While legislature appropriated $3 million for UH in the budget passed last week, it did not lock in the figure on a recurring basis and will look at the possibility of more in the future, if necessary, House finance committee chair Sylvia Luke said Monday.
Despite the $2.7 million from the legislature and an additional $700,000 from the UH system, Manoa athletics still ran a $1.7 million shortfall in fiscal 2017, according to an independent auditor’s report. Hilo showed a $193,041 surplus.
Manoa is also projected to have a deficit for the current fiscal year that concludes June 30.
“It seems like the (Manoa) shortfall might be close to $5 million, but we don’t know if it will be on an annual basis,” said Luke (D-Makiki, Punchbowl, Nuuanu and Pauoa). “We’re hopeful that, with the direction that athletics and the athletics director is taking, they will be more aggressive in having sponsors and things that will also raise money.”
The initial $3 million “was not something that the university (system) came in with as a request, it didn’t come through the (Board of) Regents,” Luke said. “But, because legislators, myself included, believe that athletics play an important part in the college experience, we made it a priority to put the funding in the budget.”
However, Luke said, “what we should have done was to make it non-recurring as opposed to recurring.

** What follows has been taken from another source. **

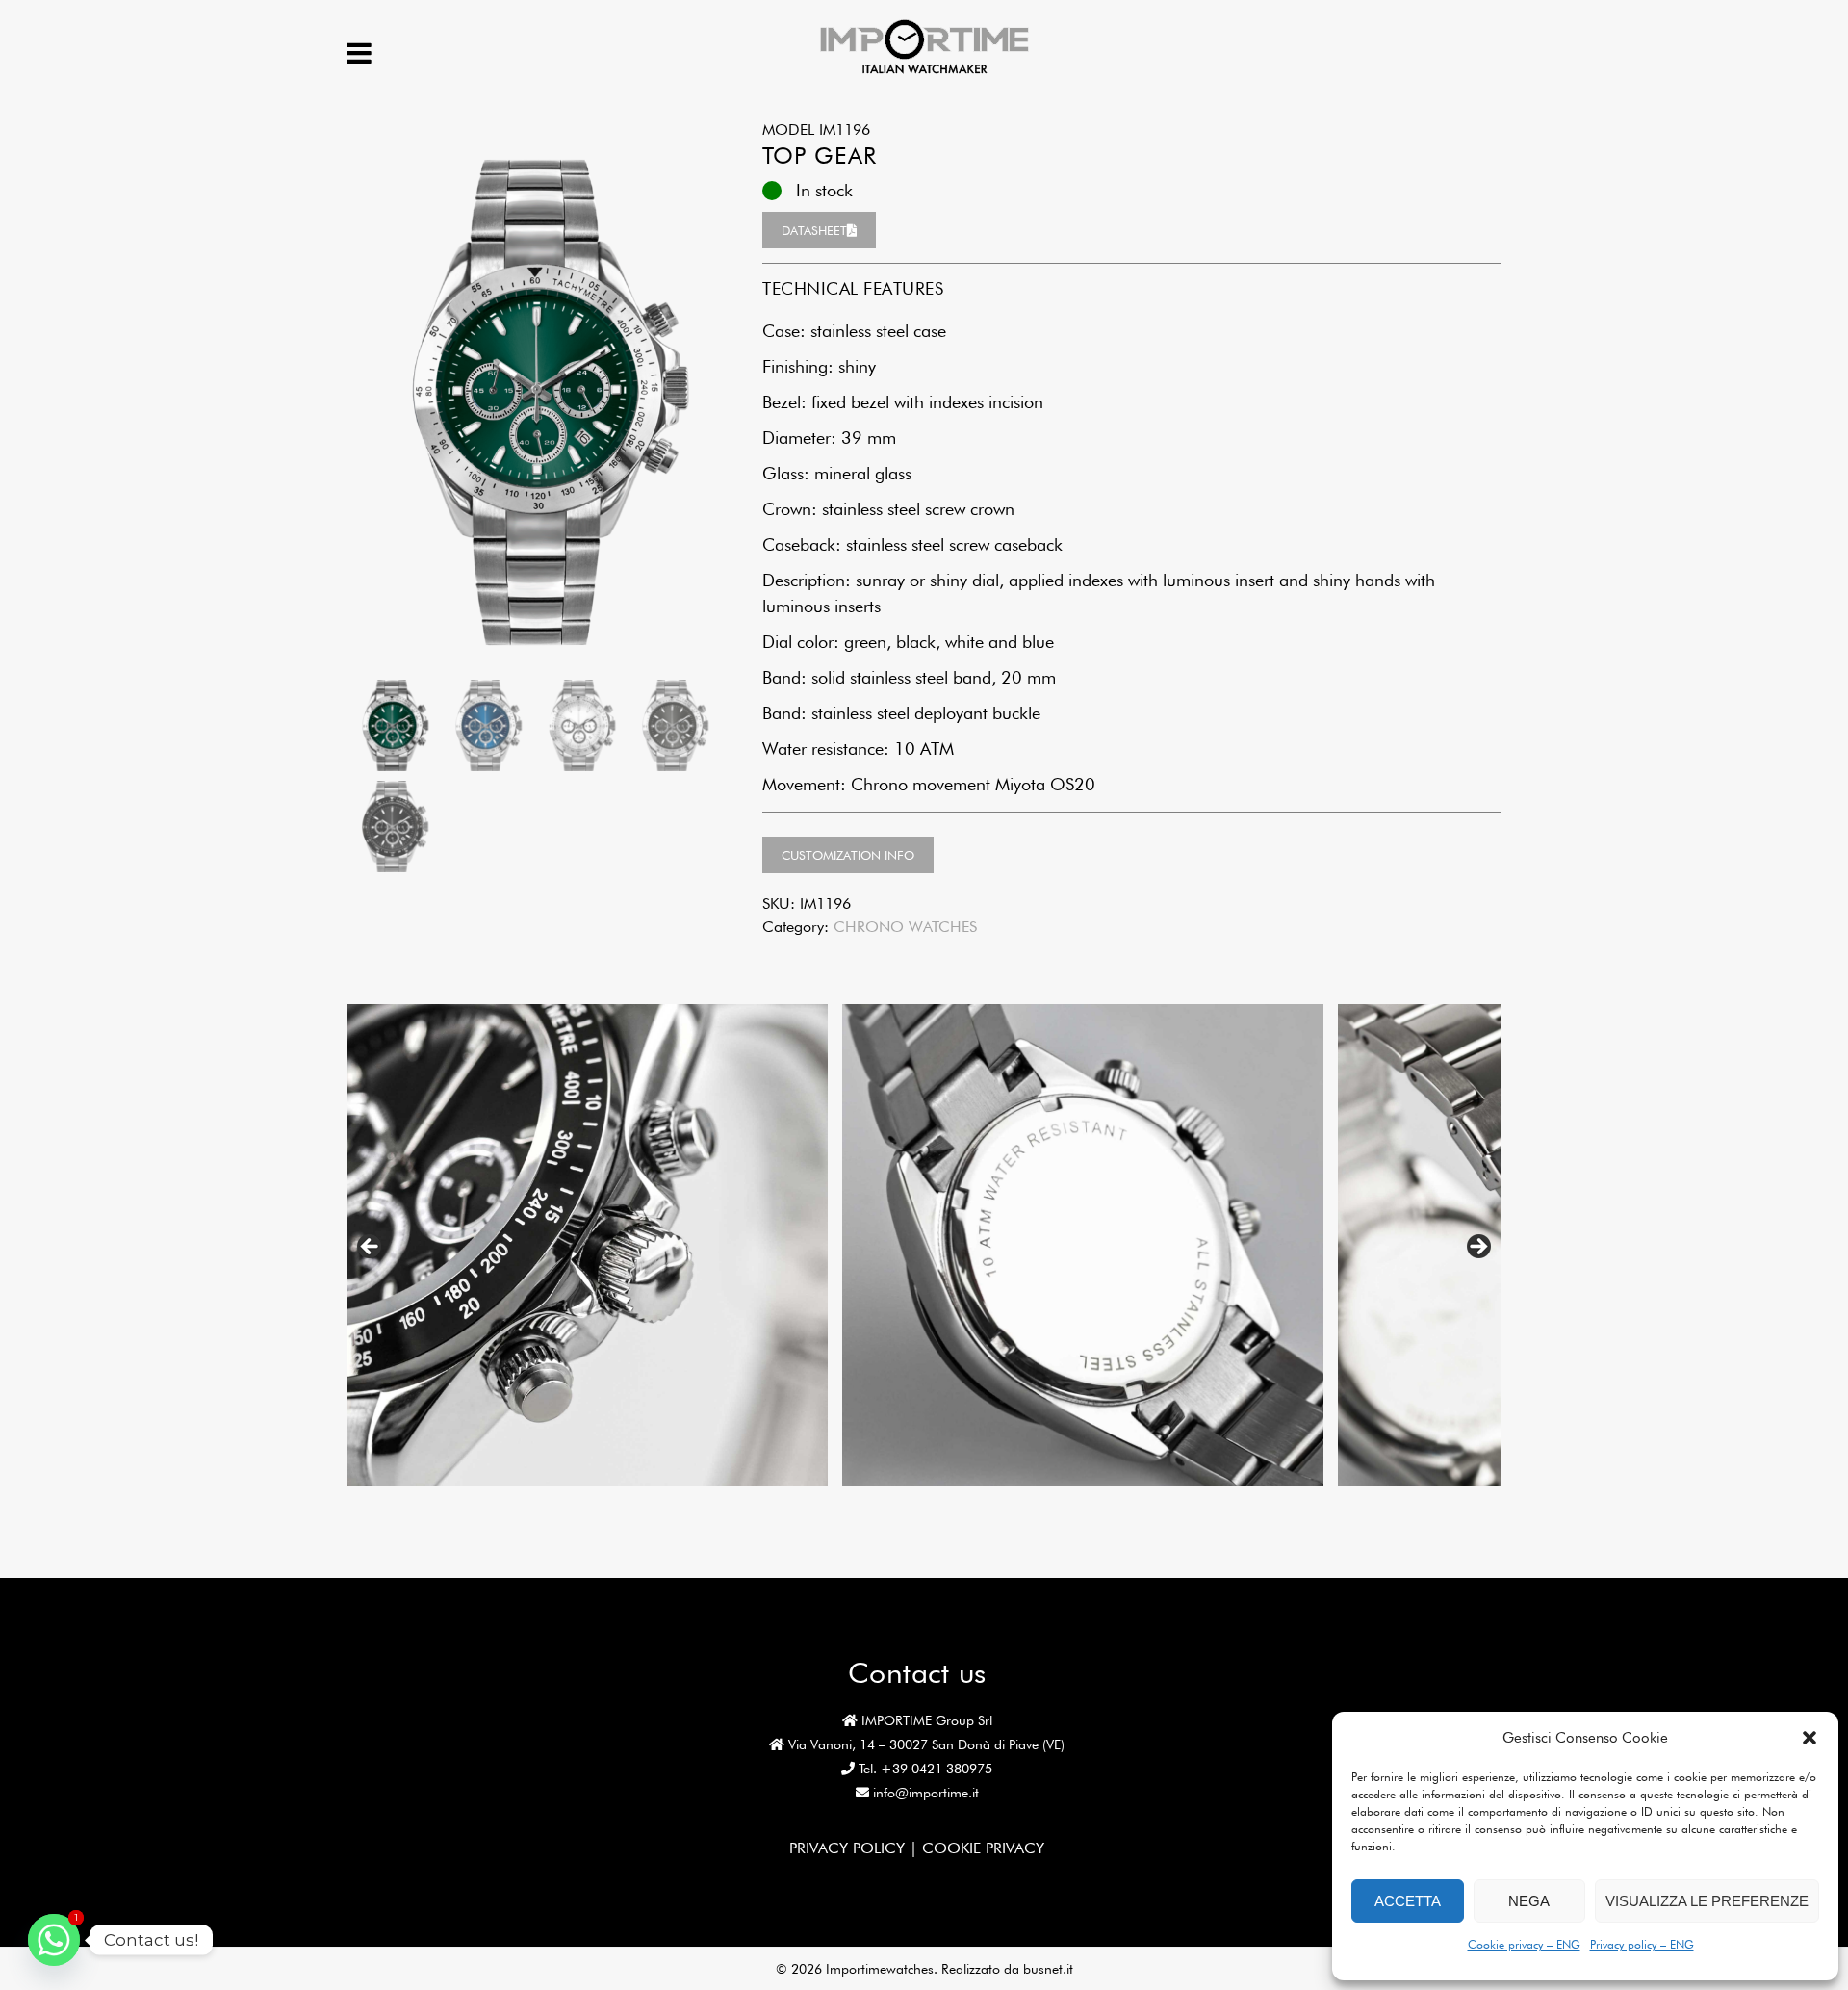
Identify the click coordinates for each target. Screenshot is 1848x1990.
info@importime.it (926, 1792)
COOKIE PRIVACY (983, 1848)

We thought $3 million was sufficient at that point in time but, actually, it was not and, in speaking to individuals involved in athletics, it could be an additional subsidy.”
A UH spokesman said the university “was appreciative of the legislature’s efforts for the university as a whole as well as athletics.”
NCAA reports say “only about two dozen” of the more than 120 schools that compete on the Football Bowl Subdivision level with UH “generate revenues over expenses in a given year.”